▶ EXERCISE DATA

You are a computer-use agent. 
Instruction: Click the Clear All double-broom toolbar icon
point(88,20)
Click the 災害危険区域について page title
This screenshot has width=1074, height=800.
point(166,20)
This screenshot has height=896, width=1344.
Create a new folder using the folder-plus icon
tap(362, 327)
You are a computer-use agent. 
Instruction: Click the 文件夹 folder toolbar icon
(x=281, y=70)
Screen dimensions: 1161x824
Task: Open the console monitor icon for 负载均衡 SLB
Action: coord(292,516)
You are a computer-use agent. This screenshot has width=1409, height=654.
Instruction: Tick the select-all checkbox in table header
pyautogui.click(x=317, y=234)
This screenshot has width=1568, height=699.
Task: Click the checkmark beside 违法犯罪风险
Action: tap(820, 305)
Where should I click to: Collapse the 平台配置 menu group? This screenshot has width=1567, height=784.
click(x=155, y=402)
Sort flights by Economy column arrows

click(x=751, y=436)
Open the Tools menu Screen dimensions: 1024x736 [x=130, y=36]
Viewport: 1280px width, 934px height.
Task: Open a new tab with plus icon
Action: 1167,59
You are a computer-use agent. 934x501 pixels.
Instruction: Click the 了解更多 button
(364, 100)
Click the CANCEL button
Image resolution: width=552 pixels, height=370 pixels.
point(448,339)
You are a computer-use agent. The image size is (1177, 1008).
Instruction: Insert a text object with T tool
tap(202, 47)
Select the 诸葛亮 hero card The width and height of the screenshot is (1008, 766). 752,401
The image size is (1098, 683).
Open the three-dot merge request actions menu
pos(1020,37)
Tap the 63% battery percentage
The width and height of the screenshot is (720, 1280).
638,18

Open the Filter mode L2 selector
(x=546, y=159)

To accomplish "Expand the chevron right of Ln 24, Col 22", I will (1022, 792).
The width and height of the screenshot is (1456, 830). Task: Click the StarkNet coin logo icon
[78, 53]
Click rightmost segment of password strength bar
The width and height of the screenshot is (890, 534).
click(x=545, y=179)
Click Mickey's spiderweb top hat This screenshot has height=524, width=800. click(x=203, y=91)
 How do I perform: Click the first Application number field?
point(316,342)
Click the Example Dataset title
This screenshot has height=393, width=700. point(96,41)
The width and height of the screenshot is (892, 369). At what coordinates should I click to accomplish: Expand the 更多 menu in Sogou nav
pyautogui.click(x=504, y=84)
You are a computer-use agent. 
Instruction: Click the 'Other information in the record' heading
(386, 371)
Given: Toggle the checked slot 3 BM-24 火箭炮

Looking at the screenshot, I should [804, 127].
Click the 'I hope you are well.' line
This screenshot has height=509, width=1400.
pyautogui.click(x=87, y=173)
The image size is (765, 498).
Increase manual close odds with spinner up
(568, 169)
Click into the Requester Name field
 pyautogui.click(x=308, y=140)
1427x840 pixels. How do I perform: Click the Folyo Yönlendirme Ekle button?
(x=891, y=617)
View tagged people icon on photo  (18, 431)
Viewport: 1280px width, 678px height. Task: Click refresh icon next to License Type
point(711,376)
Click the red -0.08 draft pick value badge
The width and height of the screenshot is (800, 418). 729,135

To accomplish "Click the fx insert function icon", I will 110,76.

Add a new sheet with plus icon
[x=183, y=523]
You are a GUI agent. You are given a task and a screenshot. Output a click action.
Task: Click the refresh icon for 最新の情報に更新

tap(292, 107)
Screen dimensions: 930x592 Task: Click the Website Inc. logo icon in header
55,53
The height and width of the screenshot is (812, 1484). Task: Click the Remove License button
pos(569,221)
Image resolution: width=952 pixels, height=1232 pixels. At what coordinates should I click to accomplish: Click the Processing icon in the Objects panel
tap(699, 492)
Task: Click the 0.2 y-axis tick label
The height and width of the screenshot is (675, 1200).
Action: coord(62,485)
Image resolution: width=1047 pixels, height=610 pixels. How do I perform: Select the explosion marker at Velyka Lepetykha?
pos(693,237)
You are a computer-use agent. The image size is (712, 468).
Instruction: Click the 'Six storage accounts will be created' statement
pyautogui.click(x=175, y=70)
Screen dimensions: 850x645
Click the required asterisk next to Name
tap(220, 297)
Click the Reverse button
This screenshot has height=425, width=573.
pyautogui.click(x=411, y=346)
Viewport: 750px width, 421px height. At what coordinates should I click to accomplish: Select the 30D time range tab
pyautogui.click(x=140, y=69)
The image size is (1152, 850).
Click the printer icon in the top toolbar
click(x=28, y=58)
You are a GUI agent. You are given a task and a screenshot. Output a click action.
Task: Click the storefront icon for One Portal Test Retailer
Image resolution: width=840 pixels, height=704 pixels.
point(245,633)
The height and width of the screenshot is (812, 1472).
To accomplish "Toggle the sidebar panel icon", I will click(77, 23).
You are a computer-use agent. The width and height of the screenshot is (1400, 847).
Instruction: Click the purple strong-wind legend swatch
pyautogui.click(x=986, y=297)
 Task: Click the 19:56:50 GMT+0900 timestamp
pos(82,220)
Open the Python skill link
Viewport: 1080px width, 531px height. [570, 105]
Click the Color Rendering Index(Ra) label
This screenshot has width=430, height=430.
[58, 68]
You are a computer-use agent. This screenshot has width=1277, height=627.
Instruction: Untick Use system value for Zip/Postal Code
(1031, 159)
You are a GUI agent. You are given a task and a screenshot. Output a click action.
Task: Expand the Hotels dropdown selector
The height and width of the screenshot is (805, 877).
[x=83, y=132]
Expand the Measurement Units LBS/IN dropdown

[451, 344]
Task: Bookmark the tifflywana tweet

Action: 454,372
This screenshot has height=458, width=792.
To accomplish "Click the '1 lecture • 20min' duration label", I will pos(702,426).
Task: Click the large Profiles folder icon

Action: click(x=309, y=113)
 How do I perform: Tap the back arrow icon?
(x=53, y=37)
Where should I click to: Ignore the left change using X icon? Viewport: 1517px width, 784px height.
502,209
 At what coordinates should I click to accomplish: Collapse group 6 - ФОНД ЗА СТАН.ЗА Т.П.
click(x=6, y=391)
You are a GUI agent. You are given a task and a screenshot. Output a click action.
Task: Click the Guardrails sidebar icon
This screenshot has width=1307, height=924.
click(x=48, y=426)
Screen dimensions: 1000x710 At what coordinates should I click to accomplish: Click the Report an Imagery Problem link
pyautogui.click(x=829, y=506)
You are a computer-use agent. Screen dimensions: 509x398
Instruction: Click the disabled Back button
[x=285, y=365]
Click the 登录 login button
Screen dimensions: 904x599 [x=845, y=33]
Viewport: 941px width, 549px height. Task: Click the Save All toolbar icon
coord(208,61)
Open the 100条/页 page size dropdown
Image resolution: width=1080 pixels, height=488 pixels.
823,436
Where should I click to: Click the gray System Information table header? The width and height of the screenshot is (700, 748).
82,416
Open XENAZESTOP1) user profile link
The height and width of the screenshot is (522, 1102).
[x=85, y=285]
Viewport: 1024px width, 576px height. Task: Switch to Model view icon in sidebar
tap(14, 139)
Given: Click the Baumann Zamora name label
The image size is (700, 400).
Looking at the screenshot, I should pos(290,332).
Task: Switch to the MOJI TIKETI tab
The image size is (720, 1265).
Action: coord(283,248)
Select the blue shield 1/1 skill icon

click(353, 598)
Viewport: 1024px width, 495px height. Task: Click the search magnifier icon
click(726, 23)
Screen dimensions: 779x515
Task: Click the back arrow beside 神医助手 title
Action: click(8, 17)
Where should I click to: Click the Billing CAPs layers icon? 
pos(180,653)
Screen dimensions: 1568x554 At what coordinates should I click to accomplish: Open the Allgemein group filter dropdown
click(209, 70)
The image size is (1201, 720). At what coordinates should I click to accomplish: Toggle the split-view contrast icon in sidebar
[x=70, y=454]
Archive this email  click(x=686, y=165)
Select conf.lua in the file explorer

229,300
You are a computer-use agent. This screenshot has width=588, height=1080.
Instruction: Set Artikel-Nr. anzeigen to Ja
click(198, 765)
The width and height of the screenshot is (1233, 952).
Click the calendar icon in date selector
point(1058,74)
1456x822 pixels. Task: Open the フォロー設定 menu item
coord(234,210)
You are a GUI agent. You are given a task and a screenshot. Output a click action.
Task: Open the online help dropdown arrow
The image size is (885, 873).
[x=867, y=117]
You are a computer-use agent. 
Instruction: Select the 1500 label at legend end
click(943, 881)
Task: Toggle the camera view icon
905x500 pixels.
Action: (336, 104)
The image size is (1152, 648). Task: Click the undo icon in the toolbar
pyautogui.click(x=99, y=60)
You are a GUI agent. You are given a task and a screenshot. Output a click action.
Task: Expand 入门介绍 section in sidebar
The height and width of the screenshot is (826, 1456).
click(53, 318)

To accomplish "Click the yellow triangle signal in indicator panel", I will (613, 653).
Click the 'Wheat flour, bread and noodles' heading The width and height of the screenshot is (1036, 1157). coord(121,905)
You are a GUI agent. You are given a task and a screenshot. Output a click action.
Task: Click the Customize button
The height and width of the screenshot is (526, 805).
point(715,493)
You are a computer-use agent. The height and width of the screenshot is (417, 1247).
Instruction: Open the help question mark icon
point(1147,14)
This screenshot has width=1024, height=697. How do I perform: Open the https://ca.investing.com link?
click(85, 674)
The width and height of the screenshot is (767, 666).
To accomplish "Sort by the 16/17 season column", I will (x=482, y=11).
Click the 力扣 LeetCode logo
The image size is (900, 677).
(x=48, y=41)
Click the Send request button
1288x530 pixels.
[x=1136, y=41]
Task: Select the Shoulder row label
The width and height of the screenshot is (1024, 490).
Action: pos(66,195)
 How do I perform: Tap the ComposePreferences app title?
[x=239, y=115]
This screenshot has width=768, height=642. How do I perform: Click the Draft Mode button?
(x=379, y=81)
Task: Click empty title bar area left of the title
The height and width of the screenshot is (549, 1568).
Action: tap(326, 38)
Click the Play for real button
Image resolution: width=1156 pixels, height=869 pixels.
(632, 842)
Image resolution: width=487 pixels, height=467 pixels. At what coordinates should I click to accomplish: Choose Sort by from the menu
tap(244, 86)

▶ EXERCISE BRIEF
Copy exactly, and only, the lines from the one containing "How do I perform: Tap the ComposePreferences" through the last line of the listing.

▶ EXERCISE RESULT
 How do I perform: Tap the ComposePreferences app title?
[x=239, y=115]
This screenshot has width=768, height=642. How do I perform: Click the Draft Mode button?
(x=379, y=81)
Task: Click empty title bar area left of the title
The height and width of the screenshot is (549, 1568).
Action: tap(326, 38)
Click the Play for real button
Image resolution: width=1156 pixels, height=869 pixels.
(632, 842)
Image resolution: width=487 pixels, height=467 pixels. At what coordinates should I click to accomplish: Choose Sort by from the menu
tap(244, 86)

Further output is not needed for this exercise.